▶ [Instructions for the task] The answer should contain only the lines running from the line with "Image resolution: width=1214" to the end of the material, reproduced verbatim.

*** Begin section ***

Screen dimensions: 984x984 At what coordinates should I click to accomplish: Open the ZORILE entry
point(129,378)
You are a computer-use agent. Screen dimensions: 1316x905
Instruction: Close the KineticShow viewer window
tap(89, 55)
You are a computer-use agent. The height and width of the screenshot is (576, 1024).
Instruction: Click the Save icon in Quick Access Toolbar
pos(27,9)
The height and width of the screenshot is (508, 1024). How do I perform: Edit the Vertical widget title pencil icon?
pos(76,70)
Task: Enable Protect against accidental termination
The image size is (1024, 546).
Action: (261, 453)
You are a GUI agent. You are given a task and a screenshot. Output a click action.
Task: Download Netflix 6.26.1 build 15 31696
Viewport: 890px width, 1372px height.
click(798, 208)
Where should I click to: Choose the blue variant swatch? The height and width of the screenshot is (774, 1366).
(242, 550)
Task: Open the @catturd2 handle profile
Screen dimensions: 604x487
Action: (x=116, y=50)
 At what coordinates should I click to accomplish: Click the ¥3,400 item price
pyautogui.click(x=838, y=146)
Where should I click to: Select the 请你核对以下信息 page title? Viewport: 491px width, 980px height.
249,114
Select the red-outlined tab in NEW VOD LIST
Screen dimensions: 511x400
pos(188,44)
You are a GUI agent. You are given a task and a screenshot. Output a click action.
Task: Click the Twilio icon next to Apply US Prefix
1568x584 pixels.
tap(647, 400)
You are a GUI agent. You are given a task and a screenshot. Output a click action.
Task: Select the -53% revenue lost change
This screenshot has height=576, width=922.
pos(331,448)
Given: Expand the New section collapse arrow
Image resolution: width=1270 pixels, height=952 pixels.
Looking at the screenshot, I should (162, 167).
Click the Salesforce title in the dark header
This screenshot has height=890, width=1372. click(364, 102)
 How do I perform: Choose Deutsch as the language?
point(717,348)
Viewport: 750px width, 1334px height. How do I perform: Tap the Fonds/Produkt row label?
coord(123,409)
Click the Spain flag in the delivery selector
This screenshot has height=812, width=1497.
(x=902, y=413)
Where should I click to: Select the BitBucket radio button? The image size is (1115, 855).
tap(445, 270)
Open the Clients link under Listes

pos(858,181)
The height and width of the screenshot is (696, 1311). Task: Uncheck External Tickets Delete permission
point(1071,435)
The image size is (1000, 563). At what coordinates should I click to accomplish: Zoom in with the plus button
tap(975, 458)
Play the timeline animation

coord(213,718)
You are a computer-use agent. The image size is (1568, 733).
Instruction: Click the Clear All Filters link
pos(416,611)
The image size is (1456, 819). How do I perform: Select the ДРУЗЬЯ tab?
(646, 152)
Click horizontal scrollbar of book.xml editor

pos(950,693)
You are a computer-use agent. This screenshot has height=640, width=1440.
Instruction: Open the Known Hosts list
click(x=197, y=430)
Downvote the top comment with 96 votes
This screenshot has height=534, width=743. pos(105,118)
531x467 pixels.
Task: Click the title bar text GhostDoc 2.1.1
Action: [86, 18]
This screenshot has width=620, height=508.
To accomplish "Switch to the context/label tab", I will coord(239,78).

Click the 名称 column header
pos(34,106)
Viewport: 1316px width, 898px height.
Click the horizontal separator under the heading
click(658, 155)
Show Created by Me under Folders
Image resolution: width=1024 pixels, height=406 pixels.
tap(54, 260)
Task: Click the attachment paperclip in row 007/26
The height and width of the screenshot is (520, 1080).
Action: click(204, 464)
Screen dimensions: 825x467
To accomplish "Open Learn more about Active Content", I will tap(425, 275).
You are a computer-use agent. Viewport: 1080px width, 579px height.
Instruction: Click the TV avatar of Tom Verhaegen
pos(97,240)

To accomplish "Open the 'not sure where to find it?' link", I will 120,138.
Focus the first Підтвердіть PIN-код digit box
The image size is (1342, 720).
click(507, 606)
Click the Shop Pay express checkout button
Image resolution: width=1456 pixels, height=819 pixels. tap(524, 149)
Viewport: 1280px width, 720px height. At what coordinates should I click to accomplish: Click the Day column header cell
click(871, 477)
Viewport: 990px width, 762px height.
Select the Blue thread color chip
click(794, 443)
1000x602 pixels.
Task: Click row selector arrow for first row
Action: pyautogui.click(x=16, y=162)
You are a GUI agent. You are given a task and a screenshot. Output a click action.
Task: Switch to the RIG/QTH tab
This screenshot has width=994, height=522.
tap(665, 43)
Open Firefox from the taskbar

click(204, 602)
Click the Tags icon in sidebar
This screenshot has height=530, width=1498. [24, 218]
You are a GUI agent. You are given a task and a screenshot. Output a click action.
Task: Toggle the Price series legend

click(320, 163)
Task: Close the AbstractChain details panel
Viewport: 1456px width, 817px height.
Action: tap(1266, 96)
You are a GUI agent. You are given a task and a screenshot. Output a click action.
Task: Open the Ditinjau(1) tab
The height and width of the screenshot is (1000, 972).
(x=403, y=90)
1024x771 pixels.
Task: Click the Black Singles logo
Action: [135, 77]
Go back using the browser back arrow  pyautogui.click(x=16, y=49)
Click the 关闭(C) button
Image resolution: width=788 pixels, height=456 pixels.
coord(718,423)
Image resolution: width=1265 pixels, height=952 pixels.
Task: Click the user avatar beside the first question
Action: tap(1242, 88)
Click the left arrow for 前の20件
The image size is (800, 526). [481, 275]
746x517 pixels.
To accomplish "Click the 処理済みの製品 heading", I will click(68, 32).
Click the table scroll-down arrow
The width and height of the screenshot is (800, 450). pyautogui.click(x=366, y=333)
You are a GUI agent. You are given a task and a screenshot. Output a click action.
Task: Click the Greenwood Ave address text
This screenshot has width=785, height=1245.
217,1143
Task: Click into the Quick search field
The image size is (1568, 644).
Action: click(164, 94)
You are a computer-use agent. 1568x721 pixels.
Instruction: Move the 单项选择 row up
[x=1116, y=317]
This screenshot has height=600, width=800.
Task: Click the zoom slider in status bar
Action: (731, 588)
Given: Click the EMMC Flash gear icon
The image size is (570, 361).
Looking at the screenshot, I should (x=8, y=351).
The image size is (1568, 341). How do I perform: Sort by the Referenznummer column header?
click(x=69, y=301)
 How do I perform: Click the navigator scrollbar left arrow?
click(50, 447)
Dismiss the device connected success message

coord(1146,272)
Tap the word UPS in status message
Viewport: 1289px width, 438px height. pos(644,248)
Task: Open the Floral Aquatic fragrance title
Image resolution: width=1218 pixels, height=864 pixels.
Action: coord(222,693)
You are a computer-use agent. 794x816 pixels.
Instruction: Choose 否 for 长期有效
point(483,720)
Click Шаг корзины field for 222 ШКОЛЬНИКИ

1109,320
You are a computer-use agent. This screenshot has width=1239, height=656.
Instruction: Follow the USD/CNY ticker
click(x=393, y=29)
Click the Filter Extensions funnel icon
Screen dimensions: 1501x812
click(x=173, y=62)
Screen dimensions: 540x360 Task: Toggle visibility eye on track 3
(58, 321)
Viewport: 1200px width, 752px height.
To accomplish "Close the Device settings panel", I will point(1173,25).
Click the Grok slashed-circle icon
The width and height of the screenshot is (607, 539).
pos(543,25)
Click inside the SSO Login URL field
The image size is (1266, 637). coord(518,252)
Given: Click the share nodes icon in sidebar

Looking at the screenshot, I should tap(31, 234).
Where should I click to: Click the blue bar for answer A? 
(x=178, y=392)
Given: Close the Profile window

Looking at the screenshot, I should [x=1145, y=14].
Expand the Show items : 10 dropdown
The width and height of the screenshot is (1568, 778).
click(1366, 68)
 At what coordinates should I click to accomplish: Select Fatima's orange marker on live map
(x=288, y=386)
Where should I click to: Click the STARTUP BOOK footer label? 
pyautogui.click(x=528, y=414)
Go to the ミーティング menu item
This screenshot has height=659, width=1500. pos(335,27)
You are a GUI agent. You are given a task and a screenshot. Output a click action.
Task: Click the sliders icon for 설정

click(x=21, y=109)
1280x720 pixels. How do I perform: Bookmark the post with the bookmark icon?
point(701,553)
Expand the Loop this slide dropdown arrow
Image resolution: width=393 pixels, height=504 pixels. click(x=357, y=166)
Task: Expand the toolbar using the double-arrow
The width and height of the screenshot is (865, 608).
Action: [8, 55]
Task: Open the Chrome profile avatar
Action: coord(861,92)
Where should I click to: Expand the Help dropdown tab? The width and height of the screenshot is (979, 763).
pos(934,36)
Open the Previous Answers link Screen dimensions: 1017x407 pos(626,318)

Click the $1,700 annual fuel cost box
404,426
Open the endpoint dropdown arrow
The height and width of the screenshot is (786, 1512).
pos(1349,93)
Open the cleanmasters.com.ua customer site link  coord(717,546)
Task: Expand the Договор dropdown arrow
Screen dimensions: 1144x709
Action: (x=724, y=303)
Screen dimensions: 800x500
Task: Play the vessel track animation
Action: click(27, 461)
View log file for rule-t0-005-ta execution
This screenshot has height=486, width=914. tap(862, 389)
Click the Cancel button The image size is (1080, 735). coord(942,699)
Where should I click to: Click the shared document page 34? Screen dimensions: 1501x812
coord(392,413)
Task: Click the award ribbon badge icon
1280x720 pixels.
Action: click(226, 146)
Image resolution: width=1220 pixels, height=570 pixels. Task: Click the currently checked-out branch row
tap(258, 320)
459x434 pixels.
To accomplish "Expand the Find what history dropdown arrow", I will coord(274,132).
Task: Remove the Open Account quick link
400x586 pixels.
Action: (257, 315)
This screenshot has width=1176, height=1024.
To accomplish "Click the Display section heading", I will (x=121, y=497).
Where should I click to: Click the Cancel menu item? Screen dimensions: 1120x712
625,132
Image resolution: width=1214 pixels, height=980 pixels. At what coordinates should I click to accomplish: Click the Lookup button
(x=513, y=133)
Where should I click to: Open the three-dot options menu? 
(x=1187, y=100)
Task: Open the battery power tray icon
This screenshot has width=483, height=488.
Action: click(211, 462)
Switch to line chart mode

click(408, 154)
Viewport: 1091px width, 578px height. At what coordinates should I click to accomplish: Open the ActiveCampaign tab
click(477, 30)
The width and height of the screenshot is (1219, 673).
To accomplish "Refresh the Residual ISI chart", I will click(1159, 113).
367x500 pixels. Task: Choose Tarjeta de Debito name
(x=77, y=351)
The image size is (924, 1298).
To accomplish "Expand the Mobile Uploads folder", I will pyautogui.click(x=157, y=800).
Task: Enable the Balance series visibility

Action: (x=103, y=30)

*** End section ***

▶ [Response below]
Image resolution: width=1214 pixels, height=980 pixels. At what coordinates should I click to accomplish: Click the Lookup button
(x=513, y=133)
Where should I click to: Open the three-dot options menu? 
(x=1187, y=100)
Task: Open the battery power tray icon
This screenshot has width=483, height=488.
Action: click(211, 462)
Switch to line chart mode

click(408, 154)
Viewport: 1091px width, 578px height. At what coordinates should I click to accomplish: Open the ActiveCampaign tab
click(477, 30)
The width and height of the screenshot is (1219, 673).
To accomplish "Refresh the Residual ISI chart", I will click(1159, 113).
367x500 pixels. Task: Choose Tarjeta de Debito name
(x=77, y=351)
The image size is (924, 1298).
To accomplish "Expand the Mobile Uploads folder", I will pyautogui.click(x=157, y=800).
Task: Enable the Balance series visibility

Action: (x=103, y=30)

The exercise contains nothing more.